We tried everything. We created tutorials that taught how to use the new feature. We created illustrations. We changed the copy text, the location of the button that launched it, and the features in it. There had been interviews, focus groups and hackathons.
In the end, all these ideas were dwarfed by a simple change done by an engineer in a few minutes: he had made the button blue.
Sometimes the most simple solutions are the best ones. We have a tendency to overthink and micromanage, which may prevent us from finding the best approaches with the best people we have hired. Do not get me wrong. I am a strong advocate of basing decisions on knowledge or data. A lot that has been studied, a lot that we can use as good rules of thumb. These will help us deal with what is often called table-stakes, the basics that need to be there but do not provide any advantage over the competition.
This drive for knowledge often makes people too sure of themselves, their training, their previous work or their position to name a few examples. The problem arises when we do not understand or accept that in the end, we do not know how a product will land in the markets.
The world is an unpredictable place. There are too many factors that are contributing to the success or failure of a product or a service that they can all be controlled. Some of these factors are even beyond prediction.
Thus, the best tech companies I've worked for have adopted approaches that acknowledge that they are working on hypotheses and work iteratively to test their assumptions and performance against the goals they want to reach.
It can not be overstated what a huge mental shift this is for people and feeds into to the fundamentals of how organizations are led, all the way into incentives that are put in place.
People and teams ought no longer be led by stating what they should do but what they should accomplish. People need to learn to let go – at times, things do not work out, and it is in everyone's best interests to cut the losses short. Nobody should be punished for this either: sometimes things just do not work out.

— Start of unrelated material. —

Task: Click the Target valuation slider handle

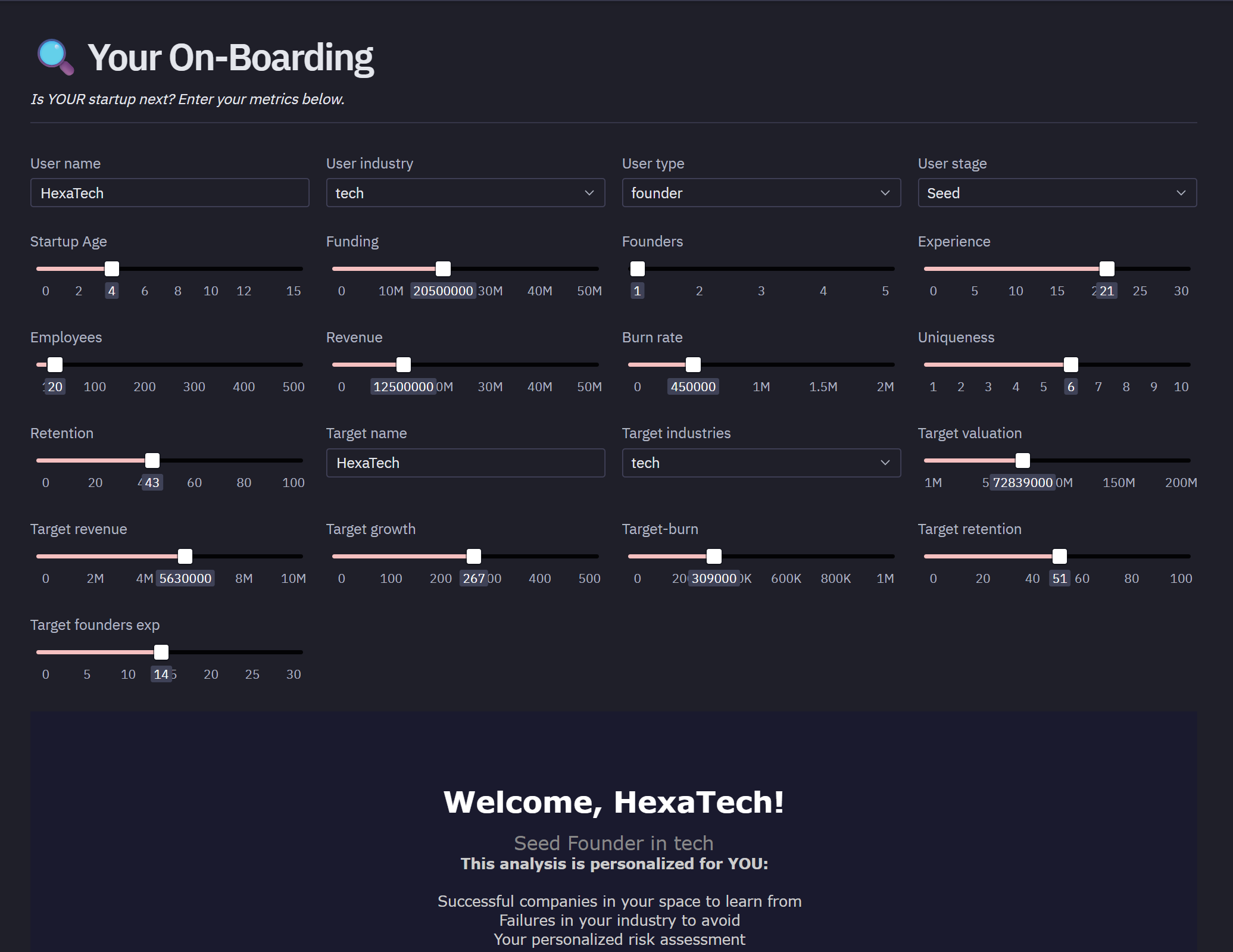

Re-organisations should not be moments of fear but done, sparingly, to shift focus where it ought to be. There ought to be follow-ups, metrics in place to tell if projects are achieving what is hoped of them, instead of following whether the projects get done. It leads to saying 'no' to things that do not matter.
It is this mind-shift that I've perceived so many times to keep organizations back: it's not the skills of people, it is how we approach problems, and leadership.
And by embracing uncertainty is how we can win.